Самый старший среди моранов одного рода берет в руки длинный плоский нож — пангу. Старики испускают звук иной тональности, и мораны, набросившись на верблюдов, начинают валить их наземь. Это последняя в жизни моранов возможность показать свою удаль и отвагу. Мораны, которые повалят и убьют верблюда первыми, будут в особом почете на празднике.

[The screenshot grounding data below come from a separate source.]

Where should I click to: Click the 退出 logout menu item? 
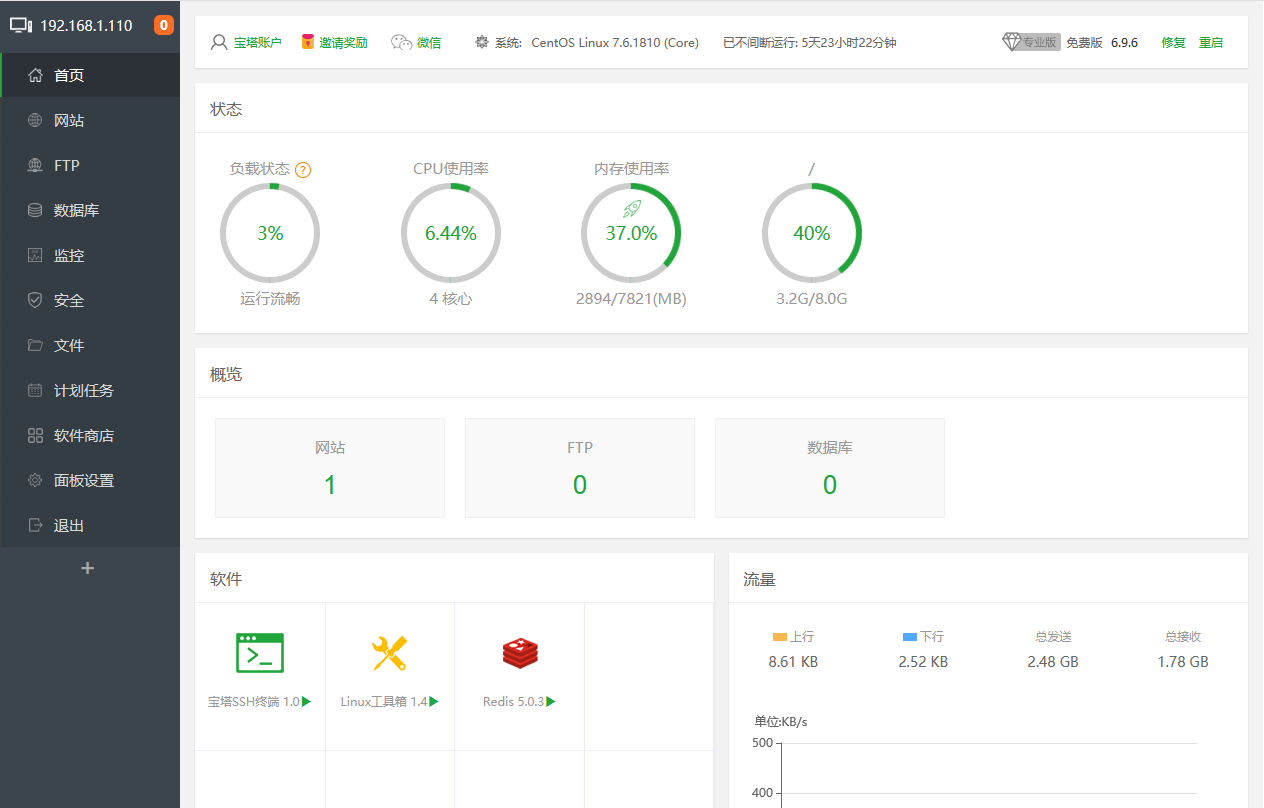coord(69,525)
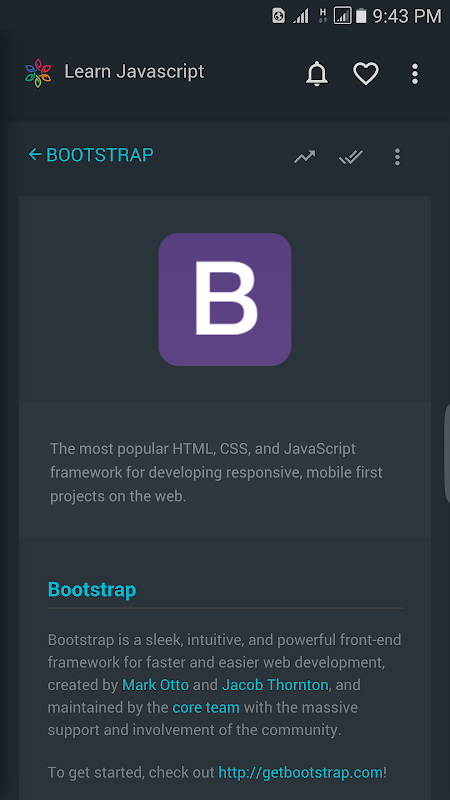The width and height of the screenshot is (450, 800).
Task: Tap the Bootstrap section heading
Action: click(x=92, y=590)
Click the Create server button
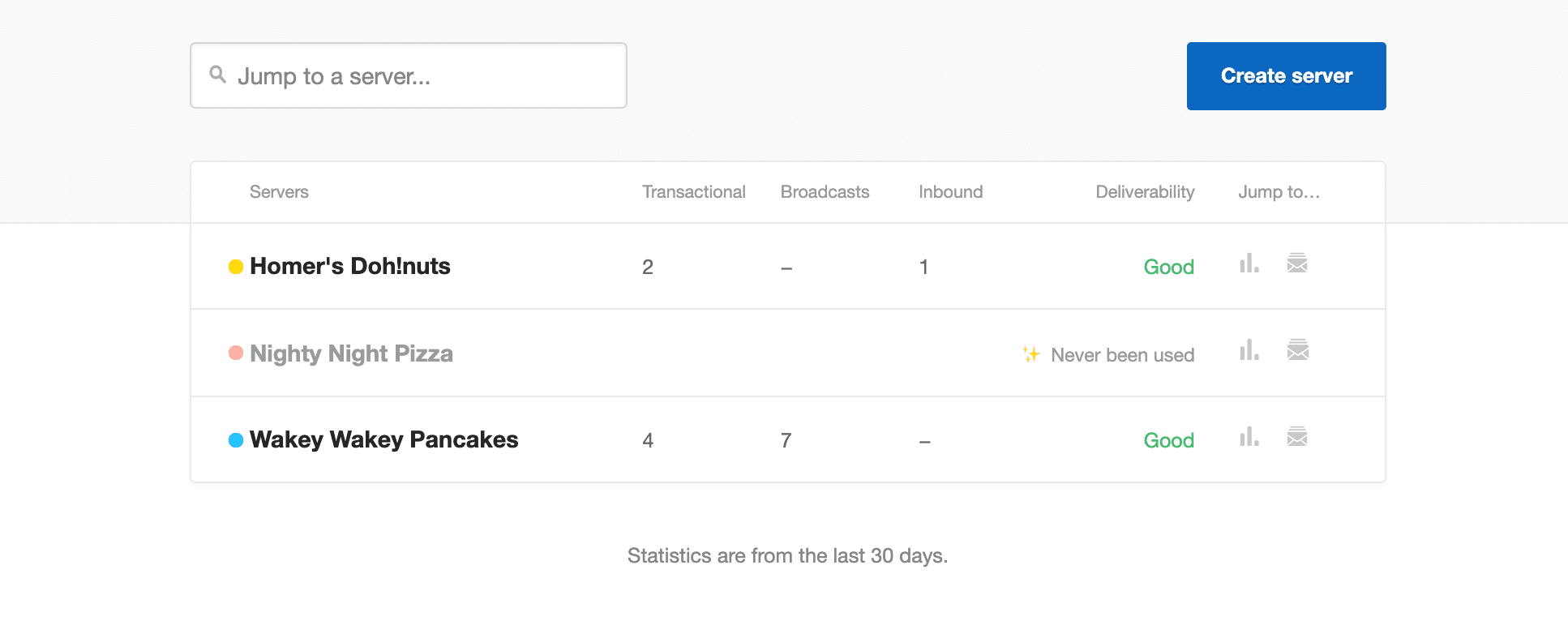 coord(1285,75)
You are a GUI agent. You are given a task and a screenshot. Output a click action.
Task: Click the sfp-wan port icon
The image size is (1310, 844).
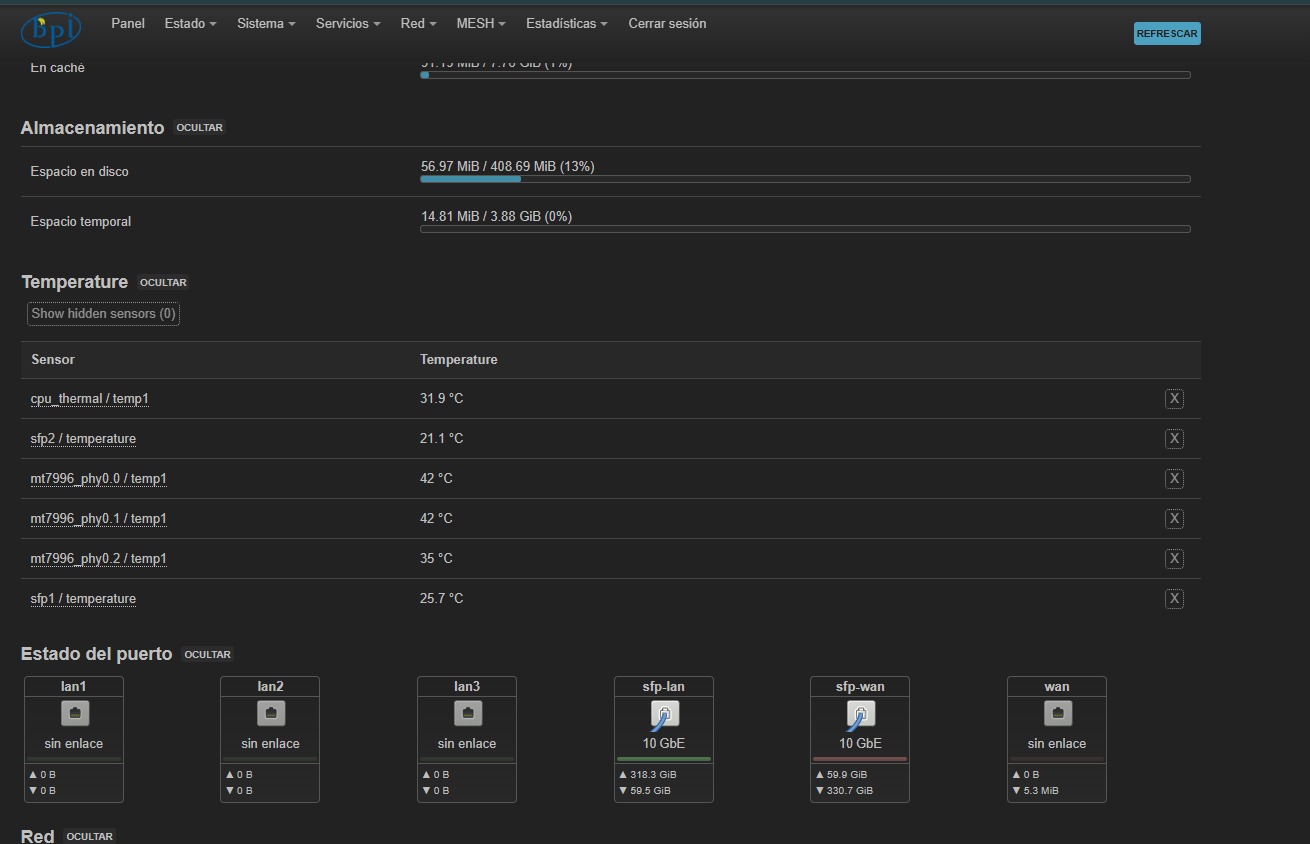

Но справиться с огромным животным даже четырем-пяти мужчинам не так-то просто. Верблюда положено убить с одного удара, воткнув пангу прямо в мозг, который легко уязвим лишь в определенном месте между ушами. Чтобы попасть туда, надо, чтобы хоть одно мгновение извивающаяся по песку змеиноподобная шея поваленного дромадера была неподвижной. Верблюды предпринимают неистовые усилия, чтобы освободиться от своих хозяев, которым они покорно подчинялись всю свою жизнь. Животные скидывают и подминают под себя людей, пытающихся навалиться им на ноги, конвульсивно извиваются, дико храпят. Но постепенно люди завладевают положением. То там, то здесь, рассекая воздух, вонзаются в верблюжьи головы тяжелые панги. Все реже слышен верблюжий хрип, все чаще раздаются победоносные возгласы моранов. Вот уже все восемьдесят шесть верблюдов лежат поверженными посреди церемониальной маньятты.
Быстро и ловко мораны разделывают туши, снимают с них шкуры, режут мясо. Шкуры поступают в распоряжение замужних женщин, которые тут же принимаются их обрабатывать. Верблюжий горб — сгусток белого жира — передается матерям моранов, которые, разделив его на необходимое число кусков, дарят их подругам моранов, своим будущим невесткам. Этот подарок — своеобразный символ того, что семья морана, обретающего право жениться, готова принять к себе его жен. Часть верблюжьего мяса режут на узкие полоски и также отдают женщинам — его будут сушить впрок.
Но наиболее лакомые куски верблюжьих туш мораны жарят на костре под раскидистым деревом. Так начинается пир по случаю окончания поры моранов.
Отменно наевшись, мужчины приглашают под дерево своих подруг, с которыми прыгают вокруг костров и безудержно веселятся.
Лишь на рассвете они скрываются в своих шатрах. А на начинающем голубеть небе уже появляются тучи грифов и марабу. Почуяв добычу, они парят над залитым кровью местом ритуальной резни, ожидая своего часа. Когда маньятта засыпает, они сплошь облепляют останки восьмидесяти шести верблюжьих скелетов и начинают свой пир. Потом к ним присоединяются гиены и шакалы. Когда вечером люди вновь выйдут из шатров, посреди маньятты они увидят лишь огромные груды начисто обглоданных белых костей.